Aim of the task> Type out every entry again, character for character.
***
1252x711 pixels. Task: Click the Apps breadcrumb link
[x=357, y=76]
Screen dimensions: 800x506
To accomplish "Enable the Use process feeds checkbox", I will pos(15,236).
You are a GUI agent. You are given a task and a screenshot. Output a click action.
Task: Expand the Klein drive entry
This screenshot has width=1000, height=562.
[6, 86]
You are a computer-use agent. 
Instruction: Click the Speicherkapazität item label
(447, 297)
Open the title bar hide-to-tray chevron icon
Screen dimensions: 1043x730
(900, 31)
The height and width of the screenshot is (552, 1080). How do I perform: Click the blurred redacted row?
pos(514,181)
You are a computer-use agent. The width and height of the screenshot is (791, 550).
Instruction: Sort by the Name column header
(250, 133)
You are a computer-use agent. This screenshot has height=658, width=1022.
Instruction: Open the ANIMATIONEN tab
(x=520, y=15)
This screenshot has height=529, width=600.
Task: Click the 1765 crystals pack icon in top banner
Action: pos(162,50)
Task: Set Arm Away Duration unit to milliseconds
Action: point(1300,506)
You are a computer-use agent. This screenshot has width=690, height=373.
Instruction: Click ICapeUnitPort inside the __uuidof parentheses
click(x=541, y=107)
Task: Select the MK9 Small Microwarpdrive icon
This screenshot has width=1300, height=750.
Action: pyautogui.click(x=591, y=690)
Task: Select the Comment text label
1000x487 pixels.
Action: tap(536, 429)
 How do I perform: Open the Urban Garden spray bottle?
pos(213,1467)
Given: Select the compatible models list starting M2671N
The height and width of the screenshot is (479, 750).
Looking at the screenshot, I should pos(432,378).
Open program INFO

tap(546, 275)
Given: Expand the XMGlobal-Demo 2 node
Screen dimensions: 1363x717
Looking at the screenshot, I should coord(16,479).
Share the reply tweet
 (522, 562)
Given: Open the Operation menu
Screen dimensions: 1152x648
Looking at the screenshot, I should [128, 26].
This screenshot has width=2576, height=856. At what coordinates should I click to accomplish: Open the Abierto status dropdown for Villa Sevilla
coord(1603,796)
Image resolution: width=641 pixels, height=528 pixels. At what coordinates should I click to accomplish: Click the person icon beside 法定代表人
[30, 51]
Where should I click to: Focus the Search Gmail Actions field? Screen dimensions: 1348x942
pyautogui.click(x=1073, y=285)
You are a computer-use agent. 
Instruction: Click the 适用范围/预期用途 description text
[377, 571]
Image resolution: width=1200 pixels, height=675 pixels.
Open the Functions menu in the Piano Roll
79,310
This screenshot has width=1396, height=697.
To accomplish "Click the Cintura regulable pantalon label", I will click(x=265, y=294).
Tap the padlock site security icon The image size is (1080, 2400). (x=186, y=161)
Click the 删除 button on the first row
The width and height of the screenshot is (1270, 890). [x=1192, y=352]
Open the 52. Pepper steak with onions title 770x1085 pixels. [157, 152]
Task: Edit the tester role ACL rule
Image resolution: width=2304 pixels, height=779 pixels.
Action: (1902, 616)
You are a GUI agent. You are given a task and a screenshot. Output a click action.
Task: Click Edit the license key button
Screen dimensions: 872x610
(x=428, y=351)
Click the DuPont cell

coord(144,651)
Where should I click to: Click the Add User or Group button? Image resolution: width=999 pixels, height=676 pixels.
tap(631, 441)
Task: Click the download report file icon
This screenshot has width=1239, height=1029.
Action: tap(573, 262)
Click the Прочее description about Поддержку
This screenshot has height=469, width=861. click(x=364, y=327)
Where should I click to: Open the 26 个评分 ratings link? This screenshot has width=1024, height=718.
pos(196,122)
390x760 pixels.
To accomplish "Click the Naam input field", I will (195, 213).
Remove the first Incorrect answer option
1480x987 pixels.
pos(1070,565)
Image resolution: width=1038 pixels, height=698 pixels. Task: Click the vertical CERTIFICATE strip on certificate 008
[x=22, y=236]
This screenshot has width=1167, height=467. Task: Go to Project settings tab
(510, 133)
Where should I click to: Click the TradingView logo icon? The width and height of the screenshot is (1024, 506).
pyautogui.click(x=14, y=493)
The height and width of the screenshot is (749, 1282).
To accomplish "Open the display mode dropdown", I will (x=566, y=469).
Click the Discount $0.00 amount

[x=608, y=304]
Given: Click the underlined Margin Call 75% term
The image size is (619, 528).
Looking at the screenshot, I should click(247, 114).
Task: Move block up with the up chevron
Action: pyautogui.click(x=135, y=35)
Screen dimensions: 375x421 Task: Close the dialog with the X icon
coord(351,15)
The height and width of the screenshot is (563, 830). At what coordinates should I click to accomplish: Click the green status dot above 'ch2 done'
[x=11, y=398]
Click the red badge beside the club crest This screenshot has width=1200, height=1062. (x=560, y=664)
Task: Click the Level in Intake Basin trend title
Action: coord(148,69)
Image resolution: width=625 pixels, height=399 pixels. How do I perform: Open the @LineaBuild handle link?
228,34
***
Exercise result>
1252x711 pixels. Task: Click the Apps breadcrumb link
[x=357, y=76]
Screen dimensions: 800x506
To accomplish "Enable the Use process feeds checkbox", I will pos(15,236).
You are a GUI agent. You are given a task and a screenshot. Output a click action.
Task: Expand the Klein drive entry
This screenshot has width=1000, height=562.
[6, 86]
You are a computer-use agent. 
Instruction: Click the Speicherkapazität item label
(447, 297)
Open the title bar hide-to-tray chevron icon
Screen dimensions: 1043x730
(900, 31)
The height and width of the screenshot is (552, 1080). How do I perform: Click the blurred redacted row?
pos(514,181)
You are a computer-use agent. The width and height of the screenshot is (791, 550).
Instruction: Sort by the Name column header
(250, 133)
You are a computer-use agent. This screenshot has height=658, width=1022.
Instruction: Open the ANIMATIONEN tab
(x=520, y=15)
This screenshot has height=529, width=600.
Task: Click the 1765 crystals pack icon in top banner
Action: pos(162,50)
Task: Set Arm Away Duration unit to milliseconds
Action: point(1300,506)
You are a computer-use agent. This screenshot has width=690, height=373.
Instruction: Click ICapeUnitPort inside the __uuidof parentheses
click(x=541, y=107)
Task: Select the MK9 Small Microwarpdrive icon
This screenshot has width=1300, height=750.
Action: pyautogui.click(x=591, y=690)
Task: Select the Comment text label
1000x487 pixels.
Action: tap(536, 429)
 How do I perform: Open the Urban Garden spray bottle?
pos(213,1467)
Given: Select the compatible models list starting M2671N
The height and width of the screenshot is (479, 750).
Looking at the screenshot, I should pos(432,378).
Open program INFO

tap(546, 275)
Given: Expand the XMGlobal-Demo 2 node
Screen dimensions: 1363x717
Looking at the screenshot, I should coord(16,479).
Share the reply tweet
 (522, 562)
Given: Open the Operation menu
Screen dimensions: 1152x648
Looking at the screenshot, I should [128, 26].
This screenshot has width=2576, height=856. At what coordinates should I click to accomplish: Open the Abierto status dropdown for Villa Sevilla
coord(1603,796)
Image resolution: width=641 pixels, height=528 pixels. At what coordinates should I click to accomplish: Click the person icon beside 法定代表人
[30, 51]
Where should I click to: Focus the Search Gmail Actions field? Screen dimensions: 1348x942
pyautogui.click(x=1073, y=285)
You are a computer-use agent. 
Instruction: Click the 适用范围/预期用途 description text
[377, 571]
Image resolution: width=1200 pixels, height=675 pixels.
Open the Functions menu in the Piano Roll
79,310
This screenshot has width=1396, height=697.
To accomplish "Click the Cintura regulable pantalon label", I will click(x=265, y=294).
Tap the padlock site security icon The image size is (1080, 2400). (x=186, y=161)
Click the 删除 button on the first row
The width and height of the screenshot is (1270, 890). [x=1192, y=352]
Open the 52. Pepper steak with onions title 770x1085 pixels. [157, 152]
Task: Edit the tester role ACL rule
Image resolution: width=2304 pixels, height=779 pixels.
Action: (1902, 616)
You are a GUI agent. You are given a task and a screenshot. Output a click action.
Task: Click Edit the license key button
Screen dimensions: 872x610
(x=428, y=351)
Click the DuPont cell

coord(144,651)
Where should I click to: Click the Add User or Group button? Image resolution: width=999 pixels, height=676 pixels.
tap(631, 441)
Task: Click the download report file icon
This screenshot has width=1239, height=1029.
Action: tap(573, 262)
Click the Прочее description about Поддержку
This screenshot has height=469, width=861. click(x=364, y=327)
Where should I click to: Open the 26 个评分 ratings link? This screenshot has width=1024, height=718.
pos(196,122)
390x760 pixels.
To accomplish "Click the Naam input field", I will (195, 213).
Remove the first Incorrect answer option
1480x987 pixels.
pos(1070,565)
Image resolution: width=1038 pixels, height=698 pixels. Task: Click the vertical CERTIFICATE strip on certificate 008
[x=22, y=236]
This screenshot has width=1167, height=467. Task: Go to Project settings tab
(510, 133)
Where should I click to: Click the TradingView logo icon? The width and height of the screenshot is (1024, 506).
pyautogui.click(x=14, y=493)
The height and width of the screenshot is (749, 1282).
To accomplish "Open the display mode dropdown", I will (x=566, y=469).
Click the Discount $0.00 amount

[x=608, y=304]
Given: Click the underlined Margin Call 75% term
The image size is (619, 528).
Looking at the screenshot, I should click(247, 114).
Task: Move block up with the up chevron
Action: pyautogui.click(x=135, y=35)
Screen dimensions: 375x421 Task: Close the dialog with the X icon
coord(351,15)
The height and width of the screenshot is (563, 830). At what coordinates should I click to accomplish: Click the green status dot above 'ch2 done'
[x=11, y=398]
Click the red badge beside the club crest This screenshot has width=1200, height=1062. (x=560, y=664)
Task: Click the Level in Intake Basin trend title
Action: coord(148,69)
Image resolution: width=625 pixels, height=399 pixels. How do I perform: Open the @LineaBuild handle link?
228,34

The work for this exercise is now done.